DIRECTIONS:
In the data below, find the line that contains "Click the red" and the line that contains "The height and". Copy both, plus every line between them, exactly.

SUPPLIED INFORMATION:
* * * * * * *
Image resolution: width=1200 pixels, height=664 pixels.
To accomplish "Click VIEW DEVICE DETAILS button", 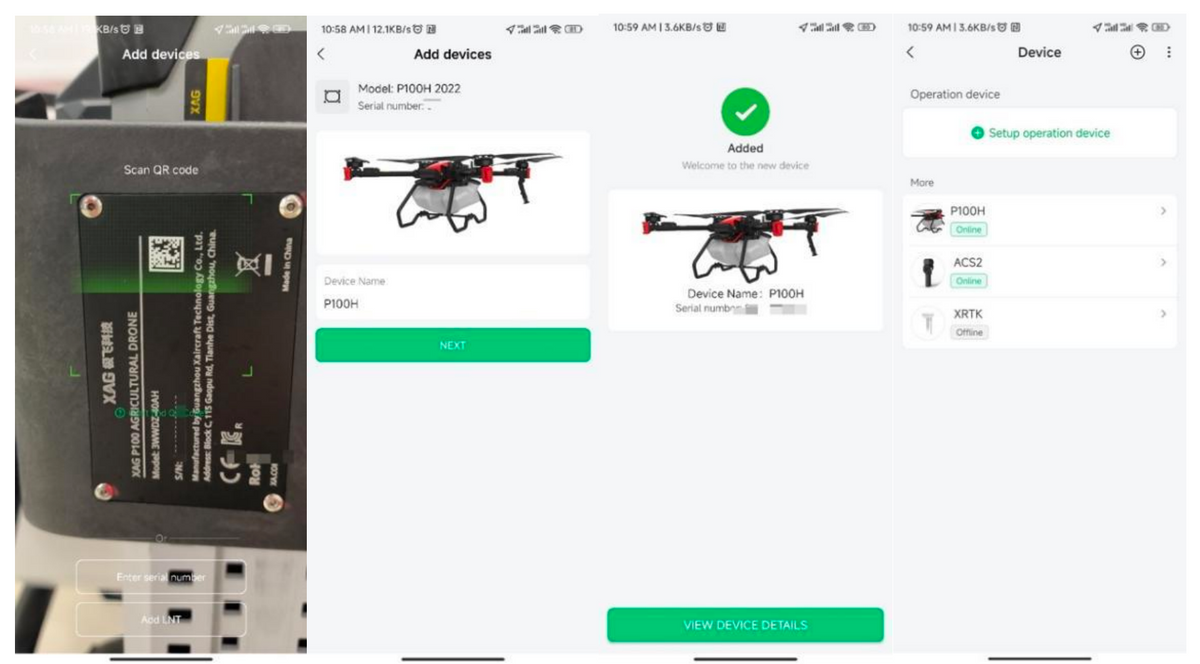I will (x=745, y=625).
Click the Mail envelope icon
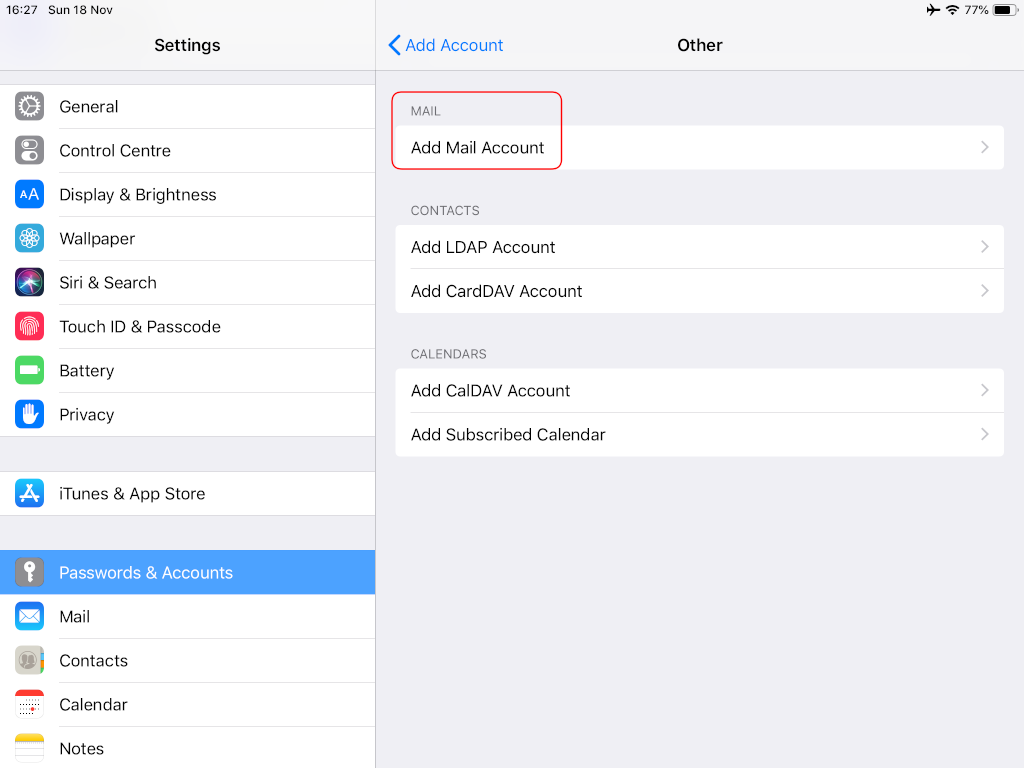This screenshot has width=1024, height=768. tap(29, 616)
* * * * * * *
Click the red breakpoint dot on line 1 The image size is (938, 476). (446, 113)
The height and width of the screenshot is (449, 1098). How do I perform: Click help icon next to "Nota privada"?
* * * * * * *
EXPECTED ANSWER:
Click the red breakpoint dot on line 1 The image size is (938, 476). (446, 113)
The height and width of the screenshot is (449, 1098). How do I perform: Click help icon next to "Nota privada"?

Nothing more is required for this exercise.